• **Extrait du texte**
· · · · ·

La Ville de Laval s’apprête à vendre au rabais le condo de Gilles Vaillancourt, obtenu comme compensation pour les gestes de corruption de l’ex-maire aux dépens des contribuables lavallois.

Kathleen Lévesque Kathleen Lévesque
La Presse

Situé dans une tour de l’île Paton, à Laval, le condo était évalué à 1 million lorsqu’il a été cédé à la Ville après la condamnation de Gilles Vaillancourt en 2016. Il devrait maintenant être vendu pour 748 500 $ si les élus adoptent la résolution qui sera présentée mardi soir lors de la séance du conseil municipal.

La Ville « n’a aucun intérêt à conserver cette unité de copropriété dans son patrimoine immobilier », rappelle-t-on dans les documents officiels. On explique également que le profit net pour la Ville s’établira à seulement 127 255 $ compte tenu de la valeur du condo inscrite au livre, soit 598 000 $, et de la déduction pour les frais de courtage (22 645 $).

PHOTO DAVID BOILY, ARCHIVES LA PRESSE

Gilles Vaillancourt en 2016.

Ce n’est qu’en février 2019 que la Ville a mis en vente une première fois le condo, et ce, après avoir procédé à un changement réglementaire permettant de faire appel à un courtier immobilier. Sans cela, Laval aurait dû lancer un appel d’offres public. Le prix de vente avait alors été établi à 875 000 $ puis réduit à 805 000 $ après quelques mois. Aucune offre d’achat n’a été déposée pendant les dix mois de mise en marché.

· · · · ·

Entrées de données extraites
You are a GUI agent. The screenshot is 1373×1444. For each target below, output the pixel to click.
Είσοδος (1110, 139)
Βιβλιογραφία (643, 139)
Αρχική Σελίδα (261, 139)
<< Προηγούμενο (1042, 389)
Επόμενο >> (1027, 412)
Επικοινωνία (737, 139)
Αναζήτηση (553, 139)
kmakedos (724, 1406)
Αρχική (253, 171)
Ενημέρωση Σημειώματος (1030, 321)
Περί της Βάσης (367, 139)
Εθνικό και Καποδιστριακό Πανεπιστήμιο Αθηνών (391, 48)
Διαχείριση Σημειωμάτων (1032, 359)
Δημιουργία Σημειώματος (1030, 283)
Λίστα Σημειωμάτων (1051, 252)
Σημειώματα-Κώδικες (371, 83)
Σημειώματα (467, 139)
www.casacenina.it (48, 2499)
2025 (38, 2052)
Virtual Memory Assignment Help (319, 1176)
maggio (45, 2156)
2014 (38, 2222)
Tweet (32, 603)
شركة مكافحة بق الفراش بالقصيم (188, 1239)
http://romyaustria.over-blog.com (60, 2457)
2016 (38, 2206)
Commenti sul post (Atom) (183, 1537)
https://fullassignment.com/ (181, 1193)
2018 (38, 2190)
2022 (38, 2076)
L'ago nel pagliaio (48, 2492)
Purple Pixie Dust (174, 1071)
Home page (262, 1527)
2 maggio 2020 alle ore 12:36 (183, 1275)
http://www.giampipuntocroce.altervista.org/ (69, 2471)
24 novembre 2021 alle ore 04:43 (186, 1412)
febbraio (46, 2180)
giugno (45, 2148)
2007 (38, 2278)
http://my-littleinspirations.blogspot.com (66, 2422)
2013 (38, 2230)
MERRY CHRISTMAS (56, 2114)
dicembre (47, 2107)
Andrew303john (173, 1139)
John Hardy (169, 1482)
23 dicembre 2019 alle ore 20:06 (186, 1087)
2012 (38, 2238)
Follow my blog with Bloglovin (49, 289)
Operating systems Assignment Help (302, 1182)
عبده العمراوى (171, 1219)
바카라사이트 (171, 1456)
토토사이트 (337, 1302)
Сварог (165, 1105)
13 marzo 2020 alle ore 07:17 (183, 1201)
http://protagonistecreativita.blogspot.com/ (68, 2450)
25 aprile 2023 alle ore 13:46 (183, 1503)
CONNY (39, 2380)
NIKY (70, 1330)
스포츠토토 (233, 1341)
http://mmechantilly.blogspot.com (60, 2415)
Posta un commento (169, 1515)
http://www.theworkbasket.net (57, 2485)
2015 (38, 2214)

· · · · ·

• **Consignes**
[A] Extrayez de l'article sur le condo de Gilles Vaillancourt le passage allant de « Kathleen Lévesque Kathleen » jusqu'à « de courtage (22 645 $). » inclusivement.
[B] Résumez sous forme de liste le paragraphe de l'article sur le condo de Gilles Vaillancourt qui commence par « Ce n'est qu'en février 2019 », en conservant ses faits principaux.
[C] Poursuivez l'article sur le condo de Gilles Vaillancourt à partir de sa dernière phrase.
Ce matériel provient d'une source distincte de l'article.

• **Résultats de l'exercice**
[A]
Kathleen Lévesque Kathleen Lévesque
La Presse

Situé dans une tour de l’île Paton, à Laval, le condo était évalué à 1 million lorsqu’il a été cédé à la Ville après la condamnation de Gilles Vaillancourt en 2016. Il devrait maintenant être vendu pour 748 500 $ si les élus adoptent la résolution qui sera présentée mardi soir lors de la séance du conseil municipal.

La Ville « n’a aucun intérêt à conserver cette unité de copropriété dans son patrimoine immobilier », rappelle-t-on dans les documents officiels. On explique également que le profit net pour la Ville s’établira à seulement 127 255 $ compte tenu de la valeur du condo inscrite au livre, soit 598 000 $, et de la déduction pour les frais de courtage (22 645 $).

[B]
- La Ville a mis le condo en vente une première fois en février 2019.
- Elle avait d'abord modifié sa réglementation pour pouvoir faire appel à un courtier immobilier. Sans ce changement, elle aurait dû lancer un appel d'offres public.
- Le prix, fixé à 875 000 $, a été réduit à 805 000 $ après quelques mois.
- Aucune offre d'achat n'a été déposée en dix mois de mise en marché.

[C]
En février dernier, la Ville a mandaté la firme Valiquette, Martin, Montmarquet, Poissant & Associés (VMMP) pour estimer la valeur marchande du condo. Résultat : 748 000 $ ou 710 000 $ si la transaction devait se faire sans garantie légale. Un mandat a été octroyé à un nouveau courtier immobilier (REMAX) et trois offres d’achat ont été présentées, dont deux à 450 000 $. C’est la troisième offre qui a été acceptée après négociation le 10 juin dernier. La transaction doit se conclure au montant de 748 500 $.

Le condo de Gilles Vaillancourt fait partie de l’entente de remboursement de 8,6 millions intervenue au moment où l’ex-maire a reconnu sa culpabilité relativement à un système frauduleux d’octroi de contrats municipaux. M. Vaillancourt a écopé d’une peine de six ans de pénitencier ; il a obtenu une libération conditionnelle totale en décembre 2018.